The day after Christmas we were all excited to do our next project which was all about cleaning and painting a room which would become a medical clinic in a remote village up in the clouds (about 9,000 feet) called Chojelo! On our way up the narrow dirt road on about a 45 degree incline in a van with a very brave native driver, we passed by the two local missionaries we had sat by on at our Christmas Eve dinner! They followed us on foot to the village and helped us as we cleaned out a large room in one of the buildings in the run down community center that could be used for a health clinic. The villagers were far away from any health care and the State had told them that if they could get a room ready, they would send in a medical team twice a week. We swept floors, cleaned and disinfected walls and then painted the outside yellow and the inside while. The guys also used the tools and plywood they had brought to enclose the top of the walls which were open to birds and animals. Some repaired broken windows and even went back down to the nearest village for a soldering iron to fix the falling-apart metal door.

In the next room three women built a fire on the cement floor and boiled a huge pot of water in which they cooked a hunk of some kind of very tough meat and a vegetable something like cabbage leaves. These women were amazing and our soup, prepared on only very special occasions was delicious!

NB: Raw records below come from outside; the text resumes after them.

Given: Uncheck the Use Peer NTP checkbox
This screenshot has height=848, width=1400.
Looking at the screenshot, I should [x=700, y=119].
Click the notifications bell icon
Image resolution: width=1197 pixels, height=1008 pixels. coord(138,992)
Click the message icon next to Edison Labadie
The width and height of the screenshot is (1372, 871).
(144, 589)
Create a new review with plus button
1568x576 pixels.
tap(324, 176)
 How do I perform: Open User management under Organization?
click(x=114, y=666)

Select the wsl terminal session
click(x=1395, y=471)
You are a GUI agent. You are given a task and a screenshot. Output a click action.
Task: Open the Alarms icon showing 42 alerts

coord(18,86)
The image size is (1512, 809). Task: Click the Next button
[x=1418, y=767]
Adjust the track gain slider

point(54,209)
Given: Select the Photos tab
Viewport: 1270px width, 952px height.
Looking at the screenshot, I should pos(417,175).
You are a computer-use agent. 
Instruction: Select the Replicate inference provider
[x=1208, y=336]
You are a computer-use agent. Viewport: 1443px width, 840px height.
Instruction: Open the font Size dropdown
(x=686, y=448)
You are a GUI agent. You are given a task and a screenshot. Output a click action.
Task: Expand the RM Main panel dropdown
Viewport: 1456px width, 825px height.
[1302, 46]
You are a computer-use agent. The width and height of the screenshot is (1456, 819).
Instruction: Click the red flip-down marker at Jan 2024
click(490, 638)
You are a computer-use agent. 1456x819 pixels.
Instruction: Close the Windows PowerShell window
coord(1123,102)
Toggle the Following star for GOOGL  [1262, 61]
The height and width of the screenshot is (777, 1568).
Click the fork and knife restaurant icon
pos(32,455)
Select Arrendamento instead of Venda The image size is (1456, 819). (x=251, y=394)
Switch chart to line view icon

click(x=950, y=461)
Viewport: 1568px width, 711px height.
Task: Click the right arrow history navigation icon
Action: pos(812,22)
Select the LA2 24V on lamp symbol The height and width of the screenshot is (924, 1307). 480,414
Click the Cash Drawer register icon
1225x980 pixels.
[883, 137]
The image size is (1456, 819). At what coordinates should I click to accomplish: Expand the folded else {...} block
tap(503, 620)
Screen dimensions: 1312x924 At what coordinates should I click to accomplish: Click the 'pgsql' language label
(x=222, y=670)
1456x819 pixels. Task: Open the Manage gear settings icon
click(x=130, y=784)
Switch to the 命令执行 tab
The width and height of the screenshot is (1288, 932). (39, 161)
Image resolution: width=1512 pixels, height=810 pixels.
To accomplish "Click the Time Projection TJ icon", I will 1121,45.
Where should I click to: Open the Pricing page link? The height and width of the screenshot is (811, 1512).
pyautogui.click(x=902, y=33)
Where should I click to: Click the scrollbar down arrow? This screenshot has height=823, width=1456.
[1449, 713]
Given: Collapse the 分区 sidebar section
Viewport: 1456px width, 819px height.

While we were waiting for the guys to come back from town with more supplies, we took a walk-about in the village. Charity, our youngest daughter gave candy to the local kids who were either delighted or terrified to see big white people approaching them. One of our local helpers as we prepared the clinic was a young mother named Lucia. With a two year old slung on her back, she offered to show us the church as well as her home. Delighted with the offer, we trekked down the hill and through the corn fields and found a perfectly lovely little church on a steep hillside. How they got all the cement there to build that, we have no idea but it was wonderful to behold!

Then she took us to her home, another twenty minute walk on steep mountain paths. With her little two year old peacefully sleeping in his sling she proudly showed us her kitchen with little chicks running all over, a little play spot on the dirt floor for her baby and a small hammock where he could sleep while she ground the corn. The grinder was her only kitchen utensil! Her husband had built the three structures on their property himself. The closet in their “living room” consisted of clothes, folded in half over a clothes line strung from wall to wall. We saw the pride in her face as she showed us her home and let us know that she did not take the spectacular view for granted! The air was clean and clear and the spectrum of the scenery from their house was truly a feast for the eyes!

As I looked at that woman’s face full of peace and wonder and pride, surrounded by family and neighbors that she loved, a lovely garden and food she produced with the labor of her own hands, I couldn’t help but think of so many Americans completely frazzled by the Christmas rush and the Christmas “stuff” and wondered if the contentment on Lucia’s face in her “third world” could make her “better off” than many of us. What a privilege it was to experience with her, the true meaning of Christmas!

As I re-entered my real world the next day and the intricate complications in our comparatively luxurious home and faced the challenge of feeding and finding places for 28 people to sleep for five days, I was of overwhelmed with the love and joy I felt in having most of our family home for a few days to celebrate the holidays and special family events together. I was also thinking of those dear people we had encountered on our fabulous expedition and of my favorite word: REMEMBER!